Lo que sé: yo cerraría el proyecto, y lo digo de corazón, no porque no les desee lo mejor a la ciudad, sino porque están cometiendo errores tan graves que al final les causan más daño del que ellos mismos perciben.
Lo que más me preocupa de todo esto:
Parece que a ciertas personas de la administración les resulta cada vez más difícil detenerse y reflexionar. En su lugar, prefieren reaccionar a la defensiva a diestro y siniestro. No se acepta ningún consejo. Si ello se debe al miedo a perder el control, a la ignorancia o a ambas cosas, no puedo juzgarlo desde fuera. Lo que sí puedo juzgar es el resultado.

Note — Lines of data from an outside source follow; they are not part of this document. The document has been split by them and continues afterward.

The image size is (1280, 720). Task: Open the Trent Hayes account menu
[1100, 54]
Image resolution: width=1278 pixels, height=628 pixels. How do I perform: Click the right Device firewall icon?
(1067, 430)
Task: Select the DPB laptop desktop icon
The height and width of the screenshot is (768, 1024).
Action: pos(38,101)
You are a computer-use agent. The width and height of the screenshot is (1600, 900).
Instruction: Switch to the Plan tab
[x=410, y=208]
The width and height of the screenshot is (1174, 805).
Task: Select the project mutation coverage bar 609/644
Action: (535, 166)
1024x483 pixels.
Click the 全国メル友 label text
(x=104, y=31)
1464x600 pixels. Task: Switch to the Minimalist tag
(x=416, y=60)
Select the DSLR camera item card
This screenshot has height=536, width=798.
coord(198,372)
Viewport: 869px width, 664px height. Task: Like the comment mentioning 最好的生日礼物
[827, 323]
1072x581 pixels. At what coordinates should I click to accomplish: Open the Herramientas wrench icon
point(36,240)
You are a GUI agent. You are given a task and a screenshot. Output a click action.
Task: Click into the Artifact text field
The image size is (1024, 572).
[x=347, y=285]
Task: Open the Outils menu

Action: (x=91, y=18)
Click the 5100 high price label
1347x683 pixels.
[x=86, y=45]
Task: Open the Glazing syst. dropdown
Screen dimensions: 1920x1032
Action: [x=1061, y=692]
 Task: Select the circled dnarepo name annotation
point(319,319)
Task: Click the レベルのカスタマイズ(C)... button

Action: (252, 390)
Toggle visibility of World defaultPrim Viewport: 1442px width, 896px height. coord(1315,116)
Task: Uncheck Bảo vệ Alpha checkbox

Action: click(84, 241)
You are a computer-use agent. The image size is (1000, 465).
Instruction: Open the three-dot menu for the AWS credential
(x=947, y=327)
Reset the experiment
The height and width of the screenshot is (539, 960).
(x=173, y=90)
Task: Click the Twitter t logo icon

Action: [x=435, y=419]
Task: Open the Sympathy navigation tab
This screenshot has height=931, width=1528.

Esto no es diálogo, no es libertad de expresión y no es intercambio. Son monólogos en un número creciente de canales que actualmente dañan la reputación de la ciudad y cuestan dinero. Solo falta que la ciudad se dé me gusta a sí misma, se comente a sí misma y se nomine a sí misma al próximo premio ciudadano. Entonces el concepto estaría llevado hasta sus últimas consecuencias.